Prompt: The reader should set down exactly the lines from the one containing "The height and" through the last line of the material, omitting every picture.

____

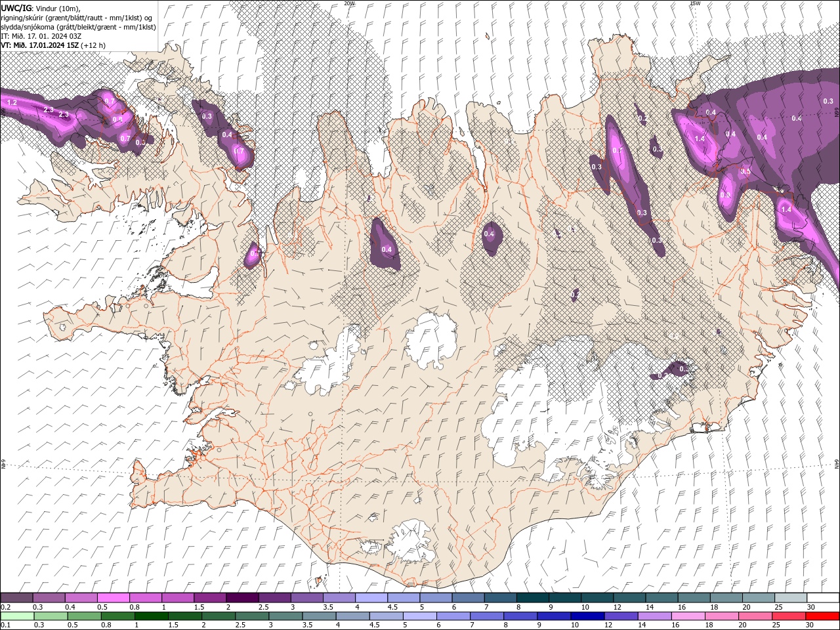Click the darkest green swatch labeled 1
Screen dimensions: 840x630
pos(151,616)
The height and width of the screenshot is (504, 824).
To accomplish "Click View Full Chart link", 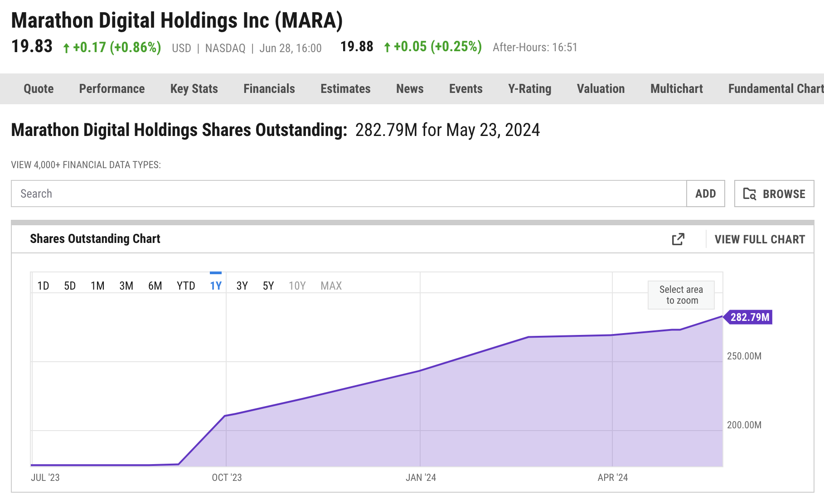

____

Your solution:
The height and width of the screenshot is (504, 824).
To accomplish "Click View Full Chart link", 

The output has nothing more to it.